下面的 Dashborad 是根据官方的微调的,可以统一查看 VS、Pool 和 Server 的变化,点我下载

image-20230804163701229

方式 2 - InfluxDB

InfluxDB 支持两种查询格式,一种是传统的 InfluxQL,使用 SQL 语言,Avi Grafana Dashborad 目前只支持这种形式。另一种查询格式是 FLUX 。

安装 InfluxDB

通过 Docker 运行 InfluxDB:

mkdir /root/influxdb
chown 65534:65534 /root/influxdb
chmod 777 /root/influxdb
docker run -d --name influxdb -p 8086:8086 --volume /root/influxdb:/var/lib/influxdb2 influxdb:2.7.0

初始化 InfluxDB

image-20230731105938830

设置管理员密码,Org 名称及 Bucket 名称,建议都设为 avi:

image-20230731110002368

非常重要!!拷贝下面的 token

例如:

tZEDgsfDFWSS3tlRMaPhcu__Xc2U9cDmhc8J-8PcojXpEA6FFH29j1hyPy6fnTbLPGD2RDC-8HuL4gSI-fF1Xw==

image-20230731145314072

点击 Quick Start 继续。

安装 Avi Metrics Collection

Avi Metrics Collection 容器用于从 Avi Controller 拉取 metrics 信息,然后输出到时序数据库中。

支持下列类型的时序数据库:AppDynamics, Datadog, Dynatrace, Elasticsearch, Graphite, InfluxDB, InfluxDB_v2, Logstash, Splunk, and Wavefront.
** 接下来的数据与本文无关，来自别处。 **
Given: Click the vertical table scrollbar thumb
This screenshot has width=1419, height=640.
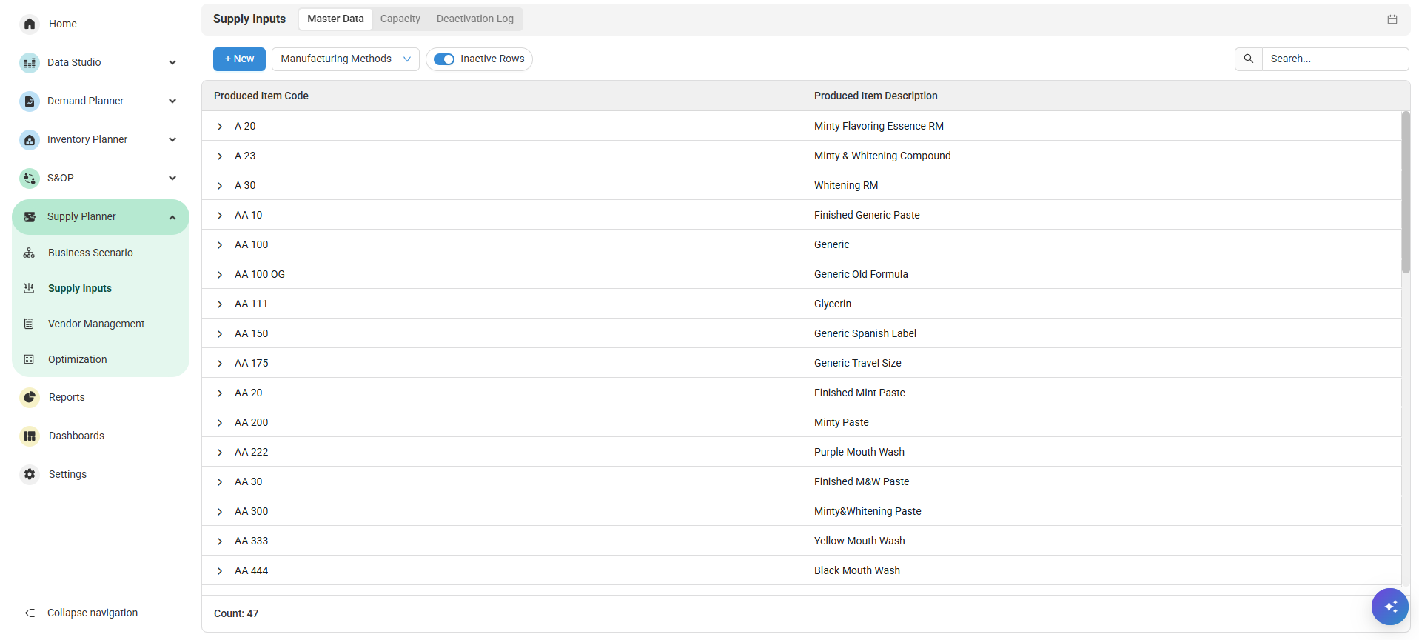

Avi Metrics Collection 有两种方式运行:

  • 通过 python3 本地运行,调用本地的 configuration.yaml,一次性收集 metric 并发送给 InfluxDB(如果要重复运行,可以使用循环脚本)
  • Docker 容器运行

容器运行 Metric Collection

下列位置下载 configuration_example.yaml :

[root@k8s-m01 avi]# pwd
/root/avi
[root@k8s-m01 avi]# ls -l
total 168
-rw-r--r--. 1 root root   5381 Jul 31 14:42 configuration.yaml

将 configuration_example.yaml 重命名为 configuration.yaml,并进行修改,填写 Avi 和 InfluxDB 相关的配置:

#----------Controllers to Poll Data From - REQUIRED ------------
#---------------------------------------------------------------
controllers:
   - avi_cluster_name: avi_controller1
     avi_controller: 10.10.50.112
     avi_user: admin
     #comment: ACCEPTS PLAIN TEXT OR BASE64 ENCODED PASSWORD
     avi_pass: VMware1!
     tags:
      environment: test
      location: DC-NSX
     #comment: Realtime metrics will cause the script to take longer to complete, optional
     virtualservice_stats_config:
         virtualservice_metrics: True
         virtualservice_realtime: False
         virtualservice_runtime: True
         virtualservice_metrics_list:
            - l4_client.avg_bandwidth
            - l4_client.avg_rx_pkts
            - l4_client.avg_tx_pkts
            - l4_client.avg_rx_bytes
            - l4_client.avg_tx_bytes
            - l7_client.avg_ssl_handshakes_new
     serviceengine_stats_config:
         serviceengine_metrics: True
         serviceengine_runtime: True
         serviceengine_realtime: True
     pool_stats_config:
         pool_metrics: True
         pool_runtime: True
         pool_realtime: False
     controller_stats_config:
         controller_metrics: True
         controller_runtime: True
         controller_metrics_list:
            - controller_stats.avg_cpu_usage
            - controller_stats.avg_disk_usage
            - controller_stats.avg_mem_usage
     metrics_endpoint_config:
##----------influxdb_v2------------
         - type: influxdb_v2
           enable: True
           server: 10.10.50.65
           server_port: 8086
           protocol: http
           org: avi
           bucket: avi
           token: tZEDgsfDFWSS3tlRMaPhcu__Xc2U9cDmhc8J-8PcojXpEA6FFH29j1hyPy6fnTbLPGD2RDC-8HuL4gSI-fF1Xw==
           #_comment":"Change metric_prefix only if you need to define a prefix",
           metric_prefix: ""
           #_comment":"If using auth on influxdb_v2 set auth-enabled to true and modify the credential values",
           auth-enabled: False
           username: admin
           password: password

其中关键的配置有:

  • avi_controller:设置控制器 IP
  • avi_user:设置 Avi 用户名
  • avi_pass:设置 Avi 密码
  • InfluxDB_v2 下面的 Server、org、bucket 和 token(和初始化 InfluxDB 时一致)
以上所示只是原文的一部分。